_Collected data entries_

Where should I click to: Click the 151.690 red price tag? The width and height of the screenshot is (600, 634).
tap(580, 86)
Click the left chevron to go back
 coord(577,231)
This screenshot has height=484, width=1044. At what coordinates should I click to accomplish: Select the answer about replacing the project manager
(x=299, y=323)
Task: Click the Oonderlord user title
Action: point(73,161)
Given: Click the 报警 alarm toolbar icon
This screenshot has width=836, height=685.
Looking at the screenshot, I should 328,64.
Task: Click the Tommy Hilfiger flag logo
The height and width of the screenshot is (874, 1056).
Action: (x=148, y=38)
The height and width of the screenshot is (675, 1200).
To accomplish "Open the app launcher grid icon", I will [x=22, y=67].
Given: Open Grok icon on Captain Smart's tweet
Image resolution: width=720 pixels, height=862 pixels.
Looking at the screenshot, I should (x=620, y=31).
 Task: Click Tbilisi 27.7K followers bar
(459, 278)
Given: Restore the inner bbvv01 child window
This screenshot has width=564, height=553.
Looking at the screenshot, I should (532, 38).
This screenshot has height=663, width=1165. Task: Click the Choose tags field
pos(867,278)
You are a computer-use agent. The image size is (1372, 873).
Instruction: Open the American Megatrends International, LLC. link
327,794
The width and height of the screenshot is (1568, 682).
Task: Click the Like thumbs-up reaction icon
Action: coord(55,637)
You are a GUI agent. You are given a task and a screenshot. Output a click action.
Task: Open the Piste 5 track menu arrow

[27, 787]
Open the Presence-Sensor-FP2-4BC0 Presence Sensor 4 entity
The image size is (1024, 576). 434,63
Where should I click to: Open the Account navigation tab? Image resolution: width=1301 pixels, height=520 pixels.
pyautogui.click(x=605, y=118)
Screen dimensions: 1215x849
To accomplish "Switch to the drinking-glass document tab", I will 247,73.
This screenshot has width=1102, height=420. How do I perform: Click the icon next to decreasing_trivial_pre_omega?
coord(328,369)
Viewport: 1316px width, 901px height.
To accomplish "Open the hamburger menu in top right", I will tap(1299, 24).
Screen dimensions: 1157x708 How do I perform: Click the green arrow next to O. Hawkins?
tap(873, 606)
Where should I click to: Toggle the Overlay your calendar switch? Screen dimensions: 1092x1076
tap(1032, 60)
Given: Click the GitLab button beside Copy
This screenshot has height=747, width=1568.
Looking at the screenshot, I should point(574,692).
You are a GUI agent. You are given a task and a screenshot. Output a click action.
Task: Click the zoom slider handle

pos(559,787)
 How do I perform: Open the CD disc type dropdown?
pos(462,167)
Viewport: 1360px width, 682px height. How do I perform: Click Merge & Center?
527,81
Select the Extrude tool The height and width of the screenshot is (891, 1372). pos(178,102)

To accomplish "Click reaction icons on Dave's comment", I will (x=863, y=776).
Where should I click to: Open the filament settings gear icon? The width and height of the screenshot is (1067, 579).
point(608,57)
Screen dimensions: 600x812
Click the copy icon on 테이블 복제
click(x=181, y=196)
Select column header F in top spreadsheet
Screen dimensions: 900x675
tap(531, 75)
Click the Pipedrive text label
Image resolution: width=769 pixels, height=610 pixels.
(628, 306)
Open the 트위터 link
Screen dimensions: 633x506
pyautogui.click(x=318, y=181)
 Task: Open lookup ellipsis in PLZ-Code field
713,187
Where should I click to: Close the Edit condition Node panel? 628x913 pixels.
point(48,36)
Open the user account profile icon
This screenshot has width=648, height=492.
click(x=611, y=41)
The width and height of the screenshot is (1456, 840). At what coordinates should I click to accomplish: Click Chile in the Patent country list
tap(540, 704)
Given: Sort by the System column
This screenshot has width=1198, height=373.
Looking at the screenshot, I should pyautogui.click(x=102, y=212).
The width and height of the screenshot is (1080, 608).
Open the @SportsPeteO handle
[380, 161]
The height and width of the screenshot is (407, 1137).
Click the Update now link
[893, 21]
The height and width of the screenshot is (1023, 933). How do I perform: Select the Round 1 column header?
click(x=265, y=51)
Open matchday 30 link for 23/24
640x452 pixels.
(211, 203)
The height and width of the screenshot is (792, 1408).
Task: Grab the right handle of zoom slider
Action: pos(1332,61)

_Exercise brief_
All the records above are to be reproduced exactly.

_Answer to this task_
Where should I click to: Click the 151.690 red price tag? The width and height of the screenshot is (600, 634).
tap(580, 86)
Click the left chevron to go back
 coord(577,231)
This screenshot has height=484, width=1044. At what coordinates should I click to accomplish: Select the answer about replacing the project manager
(x=299, y=323)
Task: Click the Oonderlord user title
Action: point(73,161)
Given: Click the 报警 alarm toolbar icon
This screenshot has width=836, height=685.
Looking at the screenshot, I should 328,64.
Task: Click the Tommy Hilfiger flag logo
The height and width of the screenshot is (874, 1056).
Action: (x=148, y=38)
The height and width of the screenshot is (675, 1200).
To accomplish "Open the app launcher grid icon", I will [x=22, y=67].
Given: Open Grok icon on Captain Smart's tweet
Image resolution: width=720 pixels, height=862 pixels.
Looking at the screenshot, I should (x=620, y=31).
 Task: Click Tbilisi 27.7K followers bar
(459, 278)
Given: Restore the inner bbvv01 child window
This screenshot has width=564, height=553.
Looking at the screenshot, I should (532, 38).
This screenshot has height=663, width=1165. Task: Click the Choose tags field
pos(867,278)
You are a computer-use agent. The image size is (1372, 873).
Instruction: Open the American Megatrends International, LLC. link
327,794
The width and height of the screenshot is (1568, 682).
Task: Click the Like thumbs-up reaction icon
Action: coord(55,637)
You are a GUI agent. You are given a task and a screenshot. Output a click action.
Task: Open the Piste 5 track menu arrow

[27, 787]
Open the Presence-Sensor-FP2-4BC0 Presence Sensor 4 entity
The image size is (1024, 576). 434,63
Where should I click to: Open the Account navigation tab? Image resolution: width=1301 pixels, height=520 pixels.
pyautogui.click(x=605, y=118)
Screen dimensions: 1215x849
To accomplish "Switch to the drinking-glass document tab", I will 247,73.
This screenshot has width=1102, height=420. How do I perform: Click the icon next to decreasing_trivial_pre_omega?
coord(328,369)
Viewport: 1316px width, 901px height.
To accomplish "Open the hamburger menu in top right", I will tap(1299, 24).
Screen dimensions: 1157x708 How do I perform: Click the green arrow next to O. Hawkins?
tap(873, 606)
Where should I click to: Toggle the Overlay your calendar switch? Screen dimensions: 1092x1076
tap(1032, 60)
Given: Click the GitLab button beside Copy
This screenshot has height=747, width=1568.
Looking at the screenshot, I should point(574,692).
You are a GUI agent. You are given a task and a screenshot. Output a click action.
Task: Click the zoom slider handle

pos(559,787)
 How do I perform: Open the CD disc type dropdown?
pos(462,167)
Viewport: 1360px width, 682px height. How do I perform: Click Merge & Center?
527,81
Select the Extrude tool The height and width of the screenshot is (891, 1372). pos(178,102)

To accomplish "Click reaction icons on Dave's comment", I will (x=863, y=776).
Where should I click to: Open the filament settings gear icon? The width and height of the screenshot is (1067, 579).
point(608,57)
Screen dimensions: 600x812
Click the copy icon on 테이블 복제
click(x=181, y=196)
Select column header F in top spreadsheet
Screen dimensions: 900x675
tap(531, 75)
Click the Pipedrive text label
Image resolution: width=769 pixels, height=610 pixels.
(628, 306)
Open the 트위터 link
Screen dimensions: 633x506
pyautogui.click(x=318, y=181)
 Task: Open lookup ellipsis in PLZ-Code field
713,187
Where should I click to: Close the Edit condition Node panel? 628x913 pixels.
point(48,36)
Open the user account profile icon
This screenshot has width=648, height=492.
click(x=611, y=41)
The width and height of the screenshot is (1456, 840). At what coordinates should I click to accomplish: Click Chile in the Patent country list
tap(540, 704)
Given: Sort by the System column
This screenshot has width=1198, height=373.
Looking at the screenshot, I should pyautogui.click(x=102, y=212).
The width and height of the screenshot is (1080, 608).
Open the @SportsPeteO handle
[380, 161]
The height and width of the screenshot is (407, 1137).
Click the Update now link
[893, 21]
The height and width of the screenshot is (1023, 933). How do I perform: Select the Round 1 column header?
click(x=265, y=51)
Open matchday 30 link for 23/24
640x452 pixels.
(211, 203)
The height and width of the screenshot is (792, 1408).
Task: Grab the right handle of zoom slider
Action: pos(1332,61)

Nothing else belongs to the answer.